DEER as a Monitor in Membrane Protein-Folding Analysis.

In this work we used the techniques of SDSL and DEER distance mapping to study apoprotein folding during the assembly of LHCII. SDSL in combination with CW EPR had been used to measure the kinetics of structural changes in membrane and water-soluble proteins (16, 18, 19). Time-resolved studies on LHCII assembly had yielded information about the kinetics of pigment binding by measuring energy transfer between Chls (4), and about the kinetics of global secondary structure formation in the apoprotein by measuring CD spectra in the UV domain (8). By using pulsed EPR combined with SDSL in the present study, we were able to monitor individual LHCII protein domains during the folding process by assessing distances between these domains.

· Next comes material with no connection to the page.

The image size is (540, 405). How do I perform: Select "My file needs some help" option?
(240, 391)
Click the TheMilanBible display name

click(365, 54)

Two intramolecular distances were defined by the labeling positions in two double-labeled LHCII derivatives, one along the axis of the middle transmembrane helix H3 (106/160) and one between the luminal ends of the two intertwined helices H1/H4 (90/196). The labeled LHCII versions were carefully checked and found to exhibit the same stability as native LHCII.

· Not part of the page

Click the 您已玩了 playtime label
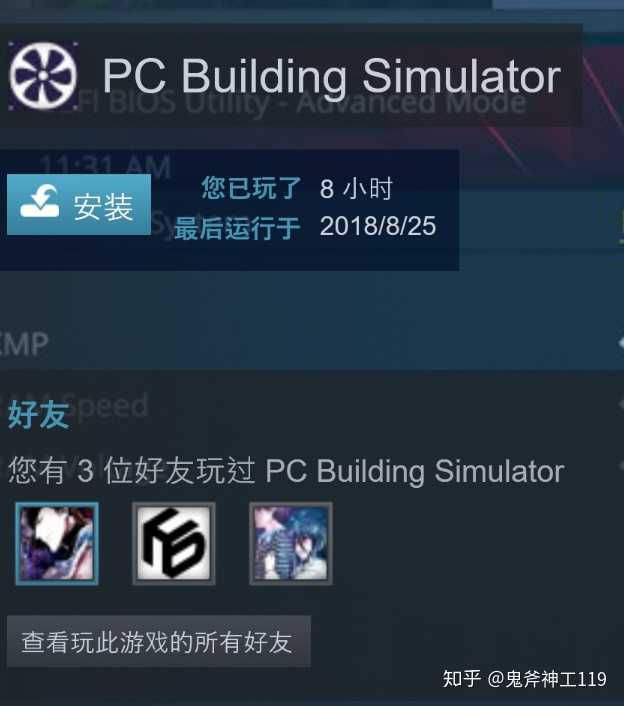The image size is (624, 706). [x=251, y=188]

Recombinant LHCII forms 2-D crystals very similar to those from native LHCII (23). DEER (11) and ESEEM (15) measurements of spin-labeled LHCII mutants indicated a similar structure for monomeric LHCII, solubilized in detergent micelles, permitting us to compare intramolecular distances measured by EPR with those predicted from the crystal structure. The distance distribution measured for the 106/160 label pair in isolated labeled LHCII was rather broad with peaks at 4.1 and 4.9 nm (Fig. 3). The distance between Cα atoms taken from the crystal structure (1) is 3.9 nm. PROXYL spin labels modeled into the crystal structure by using a rotamer library predicted a distance distribution between 3 and 5 nm, in agreement with the measured distribution. In the rotamer model the PROXYL label in position 106 has a substantial amount of motional freedom whereas the one in position 160 is partially restricted in its mobility by its close vicinity to Chl 11. This notion is supported by recent ESEEM measurements, indicating that the label in position 160 is buried in the micellar phase (15). The distance peaks at 4.1 and 4.9 nm are consistent with preferred label orientations parallel to or away from another, respectively. The DEER-measured distance distribution in the 90/196 derivative is remarkably narrow, peaking at 3.85 nm. This is in good agreement with the distance range between 3.6 and 4.2 nm predicted by a rotamer library approach. Both label positions are spatially restricted by neighboring protein side chains (position 90) or pigments (Chls 3, 4, and 12 in position 196), forcing the labels to point away from one another. This explains both the narrow distance distribution and its deviation from the distance between Cα atoms taken from the crystal structure (2.8 nm).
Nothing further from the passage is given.